Exacerbating good and bad
Lowering the bar for sophisticated analytics can also create distinct new risks. Vibe coding can magnify human cognitive habits. A diligent and curious user can experiment with deep investigation much more quickly. However, intellectually lazy users could become more mindlessly productive, generating charts that look authoritative but lack substance more quickly. Schrage warns:
My experience with my students and with my clients has been that it brings out the best in you and it amplifies the worst in you, whatever your cognitive style may be. The strengths become stronger. The weaknesses can, excuse my vulgar language, f*** you over really fast.
This amplification can also apply to data quality issues. For example, generated analytics code might flawlessly execute a command to “graph revenue.” Still, if the data set contains ambiguous columns, it might ingest the wrong data set without the user noticing. Parmer notes that the same data quality problems in Excel spreadsheets apply here, but potentially at a larger scale. He argues that as creation costs drop, it's also important to uplevel the review process.
Vibe analytics has the potential to exacerbate the tension between business goals of exploiting data to get quick answers and exploring data to find new questions. The low-hanging fruit is to make it easier to generate a new chart for a slide deck. But Schrage believes the real value lies in lowering the bar for following a chain of curiosity without hitting technical roadblocks.
My take
The combination of simpler tools for complex data exploration and analysis and the supporting tools might help usher in a shift in which the barrier to entry shifts from knowing syntax (e.g., Python, SQL, Excel formulas) to knowing semantics (what to ask and how to interpret answers).
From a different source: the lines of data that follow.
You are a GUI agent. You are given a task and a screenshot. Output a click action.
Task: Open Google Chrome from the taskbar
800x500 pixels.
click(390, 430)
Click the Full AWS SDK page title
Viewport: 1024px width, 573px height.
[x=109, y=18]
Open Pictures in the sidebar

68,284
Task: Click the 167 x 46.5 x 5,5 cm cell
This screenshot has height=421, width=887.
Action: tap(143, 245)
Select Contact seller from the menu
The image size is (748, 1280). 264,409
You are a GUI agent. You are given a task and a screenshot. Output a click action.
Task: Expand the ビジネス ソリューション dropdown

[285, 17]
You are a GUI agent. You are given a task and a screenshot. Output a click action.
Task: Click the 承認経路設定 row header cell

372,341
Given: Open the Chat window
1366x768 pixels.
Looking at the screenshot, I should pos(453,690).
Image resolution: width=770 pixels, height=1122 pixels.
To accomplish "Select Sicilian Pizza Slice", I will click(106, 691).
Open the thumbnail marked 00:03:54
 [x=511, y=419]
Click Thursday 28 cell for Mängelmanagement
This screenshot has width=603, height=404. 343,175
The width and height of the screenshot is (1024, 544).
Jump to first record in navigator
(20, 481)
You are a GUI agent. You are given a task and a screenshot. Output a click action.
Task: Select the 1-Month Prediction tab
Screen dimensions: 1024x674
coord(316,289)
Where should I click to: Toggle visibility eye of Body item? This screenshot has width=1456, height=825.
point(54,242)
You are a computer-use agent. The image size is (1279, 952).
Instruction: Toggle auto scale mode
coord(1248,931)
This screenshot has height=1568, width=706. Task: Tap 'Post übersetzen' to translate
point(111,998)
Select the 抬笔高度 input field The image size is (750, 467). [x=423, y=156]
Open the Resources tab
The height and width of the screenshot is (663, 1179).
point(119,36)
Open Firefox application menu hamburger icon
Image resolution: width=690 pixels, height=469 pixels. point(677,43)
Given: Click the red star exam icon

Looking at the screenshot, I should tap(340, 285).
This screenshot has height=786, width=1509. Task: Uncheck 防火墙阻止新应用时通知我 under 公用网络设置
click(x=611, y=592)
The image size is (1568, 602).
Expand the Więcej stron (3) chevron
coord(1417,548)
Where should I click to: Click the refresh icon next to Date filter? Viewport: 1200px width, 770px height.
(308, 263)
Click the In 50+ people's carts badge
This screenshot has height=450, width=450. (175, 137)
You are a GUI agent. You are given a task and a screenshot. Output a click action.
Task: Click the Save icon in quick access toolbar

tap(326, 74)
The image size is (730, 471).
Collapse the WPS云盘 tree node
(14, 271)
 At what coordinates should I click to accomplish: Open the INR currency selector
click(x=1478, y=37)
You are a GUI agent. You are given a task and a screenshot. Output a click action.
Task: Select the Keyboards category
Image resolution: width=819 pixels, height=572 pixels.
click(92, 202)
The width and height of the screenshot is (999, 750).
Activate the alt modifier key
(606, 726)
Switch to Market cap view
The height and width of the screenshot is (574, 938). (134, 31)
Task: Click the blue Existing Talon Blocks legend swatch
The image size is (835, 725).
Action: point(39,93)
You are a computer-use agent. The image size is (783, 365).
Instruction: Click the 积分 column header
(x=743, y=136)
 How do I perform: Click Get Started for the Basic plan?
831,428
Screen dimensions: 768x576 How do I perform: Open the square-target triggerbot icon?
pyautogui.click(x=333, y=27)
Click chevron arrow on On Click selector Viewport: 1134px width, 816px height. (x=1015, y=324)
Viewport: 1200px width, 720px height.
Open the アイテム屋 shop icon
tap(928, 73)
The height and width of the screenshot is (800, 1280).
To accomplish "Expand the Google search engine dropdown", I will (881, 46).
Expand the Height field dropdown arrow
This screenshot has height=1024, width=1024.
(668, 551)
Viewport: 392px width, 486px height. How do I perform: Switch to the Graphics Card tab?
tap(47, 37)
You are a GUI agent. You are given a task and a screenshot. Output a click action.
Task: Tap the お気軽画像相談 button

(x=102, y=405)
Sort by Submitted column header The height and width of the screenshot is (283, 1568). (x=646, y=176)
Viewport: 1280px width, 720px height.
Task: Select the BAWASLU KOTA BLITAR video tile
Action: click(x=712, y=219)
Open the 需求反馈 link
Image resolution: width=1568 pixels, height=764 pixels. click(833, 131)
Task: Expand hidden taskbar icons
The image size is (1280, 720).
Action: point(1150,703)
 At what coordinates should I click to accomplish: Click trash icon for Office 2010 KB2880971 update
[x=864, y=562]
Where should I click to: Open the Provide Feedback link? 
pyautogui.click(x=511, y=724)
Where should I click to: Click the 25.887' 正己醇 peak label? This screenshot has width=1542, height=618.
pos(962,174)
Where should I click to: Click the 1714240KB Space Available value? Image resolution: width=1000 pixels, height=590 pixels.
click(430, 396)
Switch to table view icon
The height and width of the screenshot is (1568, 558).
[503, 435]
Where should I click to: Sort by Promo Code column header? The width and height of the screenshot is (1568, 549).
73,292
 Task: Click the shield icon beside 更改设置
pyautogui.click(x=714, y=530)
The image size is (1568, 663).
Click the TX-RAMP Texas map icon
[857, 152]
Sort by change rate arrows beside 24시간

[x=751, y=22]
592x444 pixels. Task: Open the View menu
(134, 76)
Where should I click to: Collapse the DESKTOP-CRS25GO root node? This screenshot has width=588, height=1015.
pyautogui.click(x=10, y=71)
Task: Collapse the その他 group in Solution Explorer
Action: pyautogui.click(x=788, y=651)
Plotly’s approach shows one way to approach this problem without trying to hide the code. It demonstrates a path for using LLMs to simplify the user experience while also supporting governance processes that ensure new analytics are robust, verifiable, and compliant.
It also got me thinking about how similar approaches might support better simulation and predictive analytics in the future. For example, what if instead of just looking at dashboards, you could spin up a version of Sim City or Transport Tycoon customized to the vagaries of your business to explore the implications of new business strategies?
That, of course, will be no easy task, since many of these older games used approaches better suited for faster gameplay than for discovery. But what if “vibe simulation” let you play your business or explore different government policies like a game, so we could find better ways to all win together? Maybe that’s the next iteration of Schrage’s vision of serious play.